Stored dataset items:
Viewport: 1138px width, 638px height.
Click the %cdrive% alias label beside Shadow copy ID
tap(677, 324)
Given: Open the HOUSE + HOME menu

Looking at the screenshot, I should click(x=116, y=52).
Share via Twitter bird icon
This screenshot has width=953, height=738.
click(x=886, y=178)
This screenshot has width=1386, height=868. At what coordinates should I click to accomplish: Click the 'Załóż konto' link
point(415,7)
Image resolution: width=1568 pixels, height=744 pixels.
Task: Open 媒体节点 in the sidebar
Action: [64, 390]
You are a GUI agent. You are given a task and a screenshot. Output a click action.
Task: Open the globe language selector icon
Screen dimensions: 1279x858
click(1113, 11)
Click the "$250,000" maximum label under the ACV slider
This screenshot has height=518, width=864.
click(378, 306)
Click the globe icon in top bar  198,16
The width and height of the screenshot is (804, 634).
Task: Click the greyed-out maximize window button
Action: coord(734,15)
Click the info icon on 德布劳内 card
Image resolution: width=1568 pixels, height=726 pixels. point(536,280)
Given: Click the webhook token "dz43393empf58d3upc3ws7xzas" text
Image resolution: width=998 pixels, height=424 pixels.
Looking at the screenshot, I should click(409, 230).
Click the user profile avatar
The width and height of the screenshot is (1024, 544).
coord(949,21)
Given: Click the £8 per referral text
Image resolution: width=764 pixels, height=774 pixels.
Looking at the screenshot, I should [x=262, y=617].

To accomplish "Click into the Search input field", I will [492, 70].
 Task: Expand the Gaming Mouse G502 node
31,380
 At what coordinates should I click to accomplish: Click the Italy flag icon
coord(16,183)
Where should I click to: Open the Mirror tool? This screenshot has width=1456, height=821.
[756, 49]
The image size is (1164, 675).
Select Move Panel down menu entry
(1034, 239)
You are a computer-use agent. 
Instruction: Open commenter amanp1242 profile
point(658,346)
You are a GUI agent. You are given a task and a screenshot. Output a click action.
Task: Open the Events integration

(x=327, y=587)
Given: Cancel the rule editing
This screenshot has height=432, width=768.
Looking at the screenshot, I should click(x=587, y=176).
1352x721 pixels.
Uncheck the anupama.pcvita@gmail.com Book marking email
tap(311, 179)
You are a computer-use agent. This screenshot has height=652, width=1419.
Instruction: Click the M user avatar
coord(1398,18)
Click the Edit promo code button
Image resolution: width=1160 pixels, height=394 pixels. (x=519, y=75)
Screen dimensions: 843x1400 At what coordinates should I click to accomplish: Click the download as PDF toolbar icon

■ WHAT IS NEEDED
Scan the records above for the string "computer", and copy every line where it turns up.

■ ANSWER BOX
You are a computer-use agent. 
You are a computer-use agent. This screenshot has height=652, width=1419.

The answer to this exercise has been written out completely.